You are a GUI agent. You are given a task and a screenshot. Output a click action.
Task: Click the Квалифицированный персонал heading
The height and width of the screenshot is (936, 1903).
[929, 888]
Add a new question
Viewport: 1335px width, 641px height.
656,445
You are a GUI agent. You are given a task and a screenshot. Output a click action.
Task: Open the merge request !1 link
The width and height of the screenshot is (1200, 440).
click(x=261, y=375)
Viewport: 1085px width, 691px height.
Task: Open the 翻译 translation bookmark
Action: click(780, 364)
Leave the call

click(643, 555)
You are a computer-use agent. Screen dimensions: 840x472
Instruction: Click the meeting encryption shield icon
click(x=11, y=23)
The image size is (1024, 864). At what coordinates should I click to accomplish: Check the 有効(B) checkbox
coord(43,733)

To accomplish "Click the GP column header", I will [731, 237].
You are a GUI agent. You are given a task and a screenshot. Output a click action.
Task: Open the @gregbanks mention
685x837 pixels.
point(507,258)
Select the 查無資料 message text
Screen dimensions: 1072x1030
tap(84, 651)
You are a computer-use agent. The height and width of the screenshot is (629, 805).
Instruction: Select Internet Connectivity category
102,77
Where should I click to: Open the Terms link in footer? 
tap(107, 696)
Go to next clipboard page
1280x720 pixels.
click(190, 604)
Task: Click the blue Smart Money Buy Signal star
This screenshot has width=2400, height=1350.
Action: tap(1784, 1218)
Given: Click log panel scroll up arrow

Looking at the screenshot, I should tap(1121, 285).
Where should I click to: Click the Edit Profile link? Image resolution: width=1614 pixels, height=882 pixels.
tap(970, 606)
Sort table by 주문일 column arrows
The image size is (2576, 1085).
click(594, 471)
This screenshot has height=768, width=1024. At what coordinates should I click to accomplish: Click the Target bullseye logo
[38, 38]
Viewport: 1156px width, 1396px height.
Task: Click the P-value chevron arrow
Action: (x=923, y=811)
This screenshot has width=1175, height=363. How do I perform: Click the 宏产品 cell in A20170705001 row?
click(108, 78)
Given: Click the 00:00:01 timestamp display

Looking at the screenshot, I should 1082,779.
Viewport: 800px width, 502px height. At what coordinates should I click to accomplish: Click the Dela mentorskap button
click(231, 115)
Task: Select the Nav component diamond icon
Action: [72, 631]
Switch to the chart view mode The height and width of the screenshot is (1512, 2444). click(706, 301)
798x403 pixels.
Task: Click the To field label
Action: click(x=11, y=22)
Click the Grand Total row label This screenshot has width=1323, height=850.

**PROBLEM TO WORK ON:** Rewrite everything from the line containing "Given: Click log panel scroll up arrow" down to the line containing "click(594, 471)", changing "Edit Profile" to "Account Settings" and leaving the rest unchanged. Give only those lines.

**FINAL ANSWER:**
Given: Click log panel scroll up arrow

Looking at the screenshot, I should tap(1121, 285).
Where should I click to: Click the Account Settings link? Image resolution: width=1614 pixels, height=882 pixels.
tap(970, 606)
Sort table by 주문일 column arrows
The image size is (2576, 1085).
click(594, 471)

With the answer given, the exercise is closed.